The shared currency was able to hold on to its gains and go for a few more on Friday, even as medium-tier data turned out mixed. The German trade balance showed a smaller than expected surplus but French industrial production saw a 1.9% gain instead of the projected 0.1% dip. Only the Italian retail sales is due today.
The pound was able to stage a strong rally before pulling back as the Brexit deal was announced. There are still plenty of questions left unanswered, but it seems that the deal was able to provide some reassurance. UK manufacturing and industrial production simply came in line with expectations. There are no major reports due from the UK today so the focus could remain on Brexit negotiations.
The franc regained ground on Friday as risk aversion stayed in play. There were no major reports out of the Swiss economy then and none are due today, so risk sentiment could continue to push franc pairs around.

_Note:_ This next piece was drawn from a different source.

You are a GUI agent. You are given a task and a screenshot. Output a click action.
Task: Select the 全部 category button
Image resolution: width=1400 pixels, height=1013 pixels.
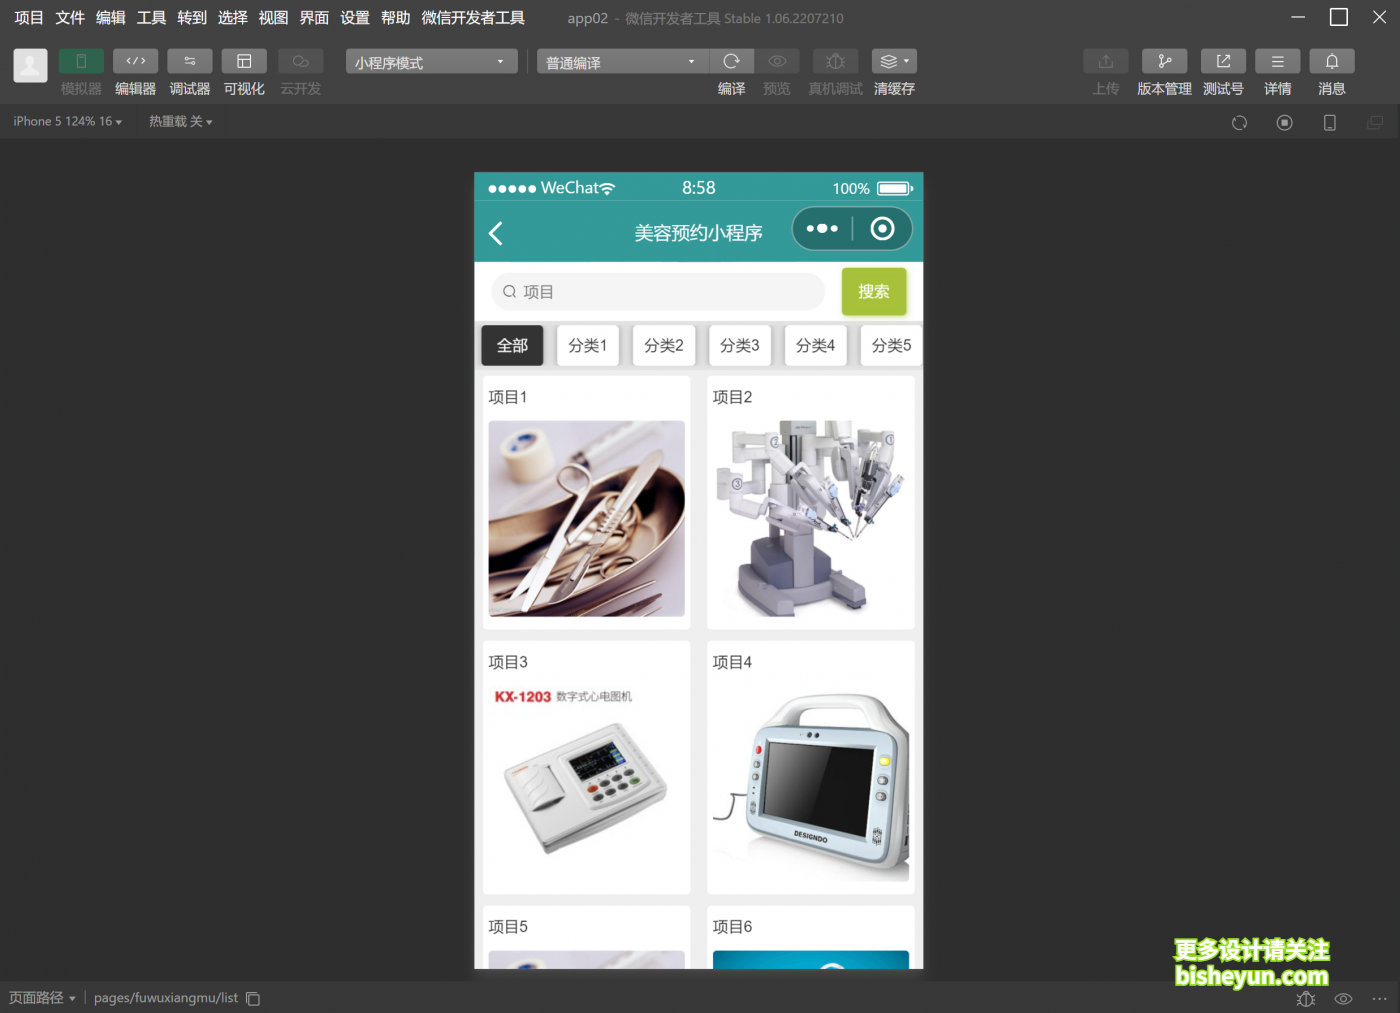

The yen was in a weak spot as most traders placed their safe-haven bets on the dollar instead. Reports from Japan over the weekend were also in the red, with the BSI manufacturing index falling short of the estimated gain to 10.1. Preliminary machine tool orders are due next.
Commodity Currencies (AUD, NZD, CAD)
The comdolls had a mixed run as they fell to the dollar but advanced to most of their other counterparts. Over the weekend, Chinese PPI reportedly sank from 6.9% to 5.8% as expected while CPI fell short of estimates. There are no reports due from the comdoll economies today.